**Task objective**: In the listing below, the answer starts at the line that has "Select the yellow GHS-537 27316 booking bar" and stops after the line that has "The height and width of the screenshot is (1092, 1092)."; please repeat that part exactly and nothing more.

________________

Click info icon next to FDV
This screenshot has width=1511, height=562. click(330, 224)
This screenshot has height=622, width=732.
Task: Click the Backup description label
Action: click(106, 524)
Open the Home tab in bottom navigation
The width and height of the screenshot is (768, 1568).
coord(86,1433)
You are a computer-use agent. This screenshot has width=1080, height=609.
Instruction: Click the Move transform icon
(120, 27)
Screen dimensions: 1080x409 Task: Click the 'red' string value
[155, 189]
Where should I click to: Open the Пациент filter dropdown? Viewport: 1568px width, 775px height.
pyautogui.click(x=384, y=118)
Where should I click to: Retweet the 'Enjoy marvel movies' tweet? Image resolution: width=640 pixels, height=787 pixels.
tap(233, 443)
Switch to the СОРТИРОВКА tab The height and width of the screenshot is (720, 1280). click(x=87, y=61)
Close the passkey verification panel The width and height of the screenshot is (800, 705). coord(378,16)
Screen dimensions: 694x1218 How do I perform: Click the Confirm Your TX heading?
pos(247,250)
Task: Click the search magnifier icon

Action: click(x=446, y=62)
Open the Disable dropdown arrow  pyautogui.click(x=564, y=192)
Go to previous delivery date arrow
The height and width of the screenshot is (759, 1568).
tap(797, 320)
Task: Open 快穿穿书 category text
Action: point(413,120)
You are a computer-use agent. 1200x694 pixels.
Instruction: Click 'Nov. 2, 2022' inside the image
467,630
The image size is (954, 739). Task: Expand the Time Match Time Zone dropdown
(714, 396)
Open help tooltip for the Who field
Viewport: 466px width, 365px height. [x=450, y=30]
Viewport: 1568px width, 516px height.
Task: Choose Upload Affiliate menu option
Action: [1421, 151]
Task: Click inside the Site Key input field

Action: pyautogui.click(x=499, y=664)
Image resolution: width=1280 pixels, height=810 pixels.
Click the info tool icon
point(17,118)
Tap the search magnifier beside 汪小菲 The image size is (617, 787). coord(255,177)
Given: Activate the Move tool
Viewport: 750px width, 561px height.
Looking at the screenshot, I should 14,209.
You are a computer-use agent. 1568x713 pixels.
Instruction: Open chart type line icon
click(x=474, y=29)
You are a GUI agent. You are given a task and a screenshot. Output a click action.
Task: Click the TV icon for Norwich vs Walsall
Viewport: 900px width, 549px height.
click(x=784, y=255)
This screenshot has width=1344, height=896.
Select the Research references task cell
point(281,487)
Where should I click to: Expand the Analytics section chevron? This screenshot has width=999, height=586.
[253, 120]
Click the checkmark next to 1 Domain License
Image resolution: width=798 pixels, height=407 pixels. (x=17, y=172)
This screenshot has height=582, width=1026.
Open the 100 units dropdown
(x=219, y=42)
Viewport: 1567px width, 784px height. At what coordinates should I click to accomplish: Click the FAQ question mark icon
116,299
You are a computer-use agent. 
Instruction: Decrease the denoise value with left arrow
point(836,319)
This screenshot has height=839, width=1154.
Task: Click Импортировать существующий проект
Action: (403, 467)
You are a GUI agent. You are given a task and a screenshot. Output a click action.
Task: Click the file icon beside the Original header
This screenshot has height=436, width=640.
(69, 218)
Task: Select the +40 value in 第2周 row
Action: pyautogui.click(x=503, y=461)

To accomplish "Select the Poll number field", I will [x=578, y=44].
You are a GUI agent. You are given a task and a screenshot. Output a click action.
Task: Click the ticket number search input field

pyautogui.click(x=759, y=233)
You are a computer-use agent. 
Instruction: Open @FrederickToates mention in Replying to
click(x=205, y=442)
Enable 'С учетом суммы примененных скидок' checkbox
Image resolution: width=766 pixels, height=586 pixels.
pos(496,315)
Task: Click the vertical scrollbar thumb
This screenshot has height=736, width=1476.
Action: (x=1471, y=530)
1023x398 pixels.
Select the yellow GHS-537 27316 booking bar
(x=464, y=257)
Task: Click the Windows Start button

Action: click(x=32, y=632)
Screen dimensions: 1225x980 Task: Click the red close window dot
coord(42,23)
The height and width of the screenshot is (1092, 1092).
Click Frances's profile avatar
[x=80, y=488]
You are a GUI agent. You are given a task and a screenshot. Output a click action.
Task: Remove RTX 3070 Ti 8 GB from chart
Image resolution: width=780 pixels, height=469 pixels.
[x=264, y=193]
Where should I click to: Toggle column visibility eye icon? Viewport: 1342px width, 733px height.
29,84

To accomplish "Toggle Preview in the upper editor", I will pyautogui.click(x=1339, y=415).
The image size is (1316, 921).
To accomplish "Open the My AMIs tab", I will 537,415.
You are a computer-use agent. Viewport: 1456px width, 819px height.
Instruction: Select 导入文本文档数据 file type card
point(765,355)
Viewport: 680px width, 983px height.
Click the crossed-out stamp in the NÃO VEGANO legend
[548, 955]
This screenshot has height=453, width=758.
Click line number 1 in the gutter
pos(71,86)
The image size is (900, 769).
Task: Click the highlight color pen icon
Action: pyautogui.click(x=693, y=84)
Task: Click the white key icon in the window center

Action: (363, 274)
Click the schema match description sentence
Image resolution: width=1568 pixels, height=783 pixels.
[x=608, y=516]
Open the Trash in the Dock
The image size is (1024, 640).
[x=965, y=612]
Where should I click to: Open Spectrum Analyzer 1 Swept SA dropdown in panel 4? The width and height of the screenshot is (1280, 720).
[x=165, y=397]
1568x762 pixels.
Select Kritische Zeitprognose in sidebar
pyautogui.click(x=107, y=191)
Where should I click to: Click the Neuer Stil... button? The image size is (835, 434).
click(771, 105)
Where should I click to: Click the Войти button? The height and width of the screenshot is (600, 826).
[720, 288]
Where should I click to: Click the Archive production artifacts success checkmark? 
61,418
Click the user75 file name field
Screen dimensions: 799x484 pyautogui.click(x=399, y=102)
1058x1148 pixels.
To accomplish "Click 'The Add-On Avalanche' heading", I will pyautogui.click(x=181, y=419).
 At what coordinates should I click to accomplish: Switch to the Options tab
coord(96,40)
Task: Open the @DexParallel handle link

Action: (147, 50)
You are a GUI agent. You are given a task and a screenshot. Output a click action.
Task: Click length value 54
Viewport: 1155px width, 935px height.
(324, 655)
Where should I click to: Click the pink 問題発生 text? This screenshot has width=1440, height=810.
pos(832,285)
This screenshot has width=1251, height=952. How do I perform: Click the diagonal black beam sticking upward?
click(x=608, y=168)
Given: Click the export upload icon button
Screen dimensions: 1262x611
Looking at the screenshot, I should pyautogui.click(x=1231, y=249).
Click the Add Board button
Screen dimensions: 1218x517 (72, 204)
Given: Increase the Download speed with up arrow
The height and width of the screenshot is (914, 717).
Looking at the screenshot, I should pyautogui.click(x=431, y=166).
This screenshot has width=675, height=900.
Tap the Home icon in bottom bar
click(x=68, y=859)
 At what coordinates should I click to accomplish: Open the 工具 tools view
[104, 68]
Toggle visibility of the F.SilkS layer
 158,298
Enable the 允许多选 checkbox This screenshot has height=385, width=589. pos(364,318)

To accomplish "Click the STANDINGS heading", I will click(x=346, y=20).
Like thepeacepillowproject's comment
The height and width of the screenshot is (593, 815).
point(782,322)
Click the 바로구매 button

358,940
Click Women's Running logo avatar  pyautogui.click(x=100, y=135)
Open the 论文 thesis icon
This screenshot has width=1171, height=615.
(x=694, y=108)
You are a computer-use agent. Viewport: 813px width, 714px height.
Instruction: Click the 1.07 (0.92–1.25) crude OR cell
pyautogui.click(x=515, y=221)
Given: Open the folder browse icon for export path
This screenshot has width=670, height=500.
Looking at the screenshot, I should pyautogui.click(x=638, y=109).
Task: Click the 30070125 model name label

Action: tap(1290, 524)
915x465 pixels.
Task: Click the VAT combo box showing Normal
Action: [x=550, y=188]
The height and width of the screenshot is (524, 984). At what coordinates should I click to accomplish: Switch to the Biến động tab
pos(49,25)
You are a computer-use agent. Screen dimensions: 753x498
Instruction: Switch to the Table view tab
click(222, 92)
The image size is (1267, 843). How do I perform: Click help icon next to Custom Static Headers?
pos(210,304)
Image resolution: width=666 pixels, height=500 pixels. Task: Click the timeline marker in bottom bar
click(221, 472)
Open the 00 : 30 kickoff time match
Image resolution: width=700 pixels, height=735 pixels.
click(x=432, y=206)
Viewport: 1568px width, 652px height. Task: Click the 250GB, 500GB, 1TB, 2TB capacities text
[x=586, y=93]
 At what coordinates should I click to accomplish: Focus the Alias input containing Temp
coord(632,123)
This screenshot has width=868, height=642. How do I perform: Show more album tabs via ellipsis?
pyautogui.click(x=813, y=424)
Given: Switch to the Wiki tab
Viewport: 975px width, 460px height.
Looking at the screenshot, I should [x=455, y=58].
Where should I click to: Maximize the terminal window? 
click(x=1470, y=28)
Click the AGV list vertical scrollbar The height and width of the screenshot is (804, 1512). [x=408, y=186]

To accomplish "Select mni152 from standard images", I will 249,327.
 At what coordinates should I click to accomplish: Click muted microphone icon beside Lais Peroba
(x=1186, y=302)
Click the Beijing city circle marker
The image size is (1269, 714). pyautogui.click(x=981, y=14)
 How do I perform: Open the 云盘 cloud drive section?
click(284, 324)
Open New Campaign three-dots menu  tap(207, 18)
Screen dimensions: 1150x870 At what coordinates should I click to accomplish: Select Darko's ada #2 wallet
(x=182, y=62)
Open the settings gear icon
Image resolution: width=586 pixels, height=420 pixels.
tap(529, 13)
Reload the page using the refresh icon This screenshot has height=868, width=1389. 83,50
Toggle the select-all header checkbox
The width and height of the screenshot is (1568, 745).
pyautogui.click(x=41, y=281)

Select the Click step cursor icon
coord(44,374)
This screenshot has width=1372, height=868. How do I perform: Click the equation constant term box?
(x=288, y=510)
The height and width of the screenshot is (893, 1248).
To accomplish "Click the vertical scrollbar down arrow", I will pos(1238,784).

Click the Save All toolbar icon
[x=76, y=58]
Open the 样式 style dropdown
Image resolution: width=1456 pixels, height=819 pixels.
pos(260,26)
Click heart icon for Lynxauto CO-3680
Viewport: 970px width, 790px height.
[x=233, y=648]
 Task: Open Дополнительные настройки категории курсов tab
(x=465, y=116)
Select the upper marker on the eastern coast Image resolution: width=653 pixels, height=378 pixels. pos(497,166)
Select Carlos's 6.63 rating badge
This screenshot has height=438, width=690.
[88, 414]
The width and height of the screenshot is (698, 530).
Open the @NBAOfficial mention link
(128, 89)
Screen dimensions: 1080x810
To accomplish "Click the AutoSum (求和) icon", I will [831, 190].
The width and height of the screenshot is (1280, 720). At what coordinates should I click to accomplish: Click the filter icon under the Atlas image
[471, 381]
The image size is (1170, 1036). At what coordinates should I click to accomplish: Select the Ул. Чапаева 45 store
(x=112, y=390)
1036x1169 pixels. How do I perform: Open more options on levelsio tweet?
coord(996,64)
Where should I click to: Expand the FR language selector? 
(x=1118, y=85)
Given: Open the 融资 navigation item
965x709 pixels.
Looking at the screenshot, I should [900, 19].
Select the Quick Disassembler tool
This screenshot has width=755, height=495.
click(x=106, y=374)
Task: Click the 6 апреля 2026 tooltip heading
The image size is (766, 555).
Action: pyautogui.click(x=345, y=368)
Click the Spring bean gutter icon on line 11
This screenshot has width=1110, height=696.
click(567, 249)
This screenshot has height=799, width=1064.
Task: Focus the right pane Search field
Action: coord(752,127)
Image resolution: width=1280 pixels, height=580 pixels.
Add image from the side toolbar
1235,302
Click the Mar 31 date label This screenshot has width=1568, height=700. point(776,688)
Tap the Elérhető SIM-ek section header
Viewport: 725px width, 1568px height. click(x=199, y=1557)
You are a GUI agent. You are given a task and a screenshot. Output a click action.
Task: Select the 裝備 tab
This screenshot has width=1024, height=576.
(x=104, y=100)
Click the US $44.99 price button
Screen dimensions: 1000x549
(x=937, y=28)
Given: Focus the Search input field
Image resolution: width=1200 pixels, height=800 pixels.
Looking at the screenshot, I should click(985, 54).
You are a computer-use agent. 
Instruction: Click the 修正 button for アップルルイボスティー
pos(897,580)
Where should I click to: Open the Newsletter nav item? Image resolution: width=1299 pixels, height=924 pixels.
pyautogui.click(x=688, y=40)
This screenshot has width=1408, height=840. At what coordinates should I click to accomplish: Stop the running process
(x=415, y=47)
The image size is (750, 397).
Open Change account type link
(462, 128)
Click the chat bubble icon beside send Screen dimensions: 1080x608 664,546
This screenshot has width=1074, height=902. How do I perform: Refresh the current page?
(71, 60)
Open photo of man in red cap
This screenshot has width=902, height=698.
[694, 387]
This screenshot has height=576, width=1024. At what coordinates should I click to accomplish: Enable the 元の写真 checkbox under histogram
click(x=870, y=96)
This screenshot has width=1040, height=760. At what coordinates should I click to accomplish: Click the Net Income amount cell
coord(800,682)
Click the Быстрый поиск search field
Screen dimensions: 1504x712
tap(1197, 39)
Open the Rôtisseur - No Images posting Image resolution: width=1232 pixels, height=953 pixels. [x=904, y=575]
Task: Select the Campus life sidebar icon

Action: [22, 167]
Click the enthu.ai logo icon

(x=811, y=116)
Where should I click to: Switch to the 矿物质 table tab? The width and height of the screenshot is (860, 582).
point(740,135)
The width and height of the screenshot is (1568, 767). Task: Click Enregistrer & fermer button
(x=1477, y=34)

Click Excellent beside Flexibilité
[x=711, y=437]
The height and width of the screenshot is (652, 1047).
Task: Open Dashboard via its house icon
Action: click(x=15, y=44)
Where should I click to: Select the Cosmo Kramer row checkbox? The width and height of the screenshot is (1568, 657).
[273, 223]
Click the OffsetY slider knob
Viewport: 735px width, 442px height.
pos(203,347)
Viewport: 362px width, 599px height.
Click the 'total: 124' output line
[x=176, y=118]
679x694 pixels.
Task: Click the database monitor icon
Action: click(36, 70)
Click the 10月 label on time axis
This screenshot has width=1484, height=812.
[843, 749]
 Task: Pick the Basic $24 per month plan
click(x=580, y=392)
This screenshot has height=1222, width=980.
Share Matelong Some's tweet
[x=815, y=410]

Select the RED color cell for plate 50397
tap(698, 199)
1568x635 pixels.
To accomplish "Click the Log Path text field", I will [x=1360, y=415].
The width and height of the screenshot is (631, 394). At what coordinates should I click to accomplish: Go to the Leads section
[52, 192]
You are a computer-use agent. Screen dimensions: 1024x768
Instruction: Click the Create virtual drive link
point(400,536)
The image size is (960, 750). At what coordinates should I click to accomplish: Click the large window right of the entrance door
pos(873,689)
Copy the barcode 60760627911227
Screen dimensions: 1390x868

________________

**Response to the exercise**:
Select the yellow GHS-537 27316 booking bar
(x=464, y=257)
Task: Click the Windows Start button

Action: click(x=32, y=632)
Screen dimensions: 1225x980 Task: Click the red close window dot
coord(42,23)
The height and width of the screenshot is (1092, 1092).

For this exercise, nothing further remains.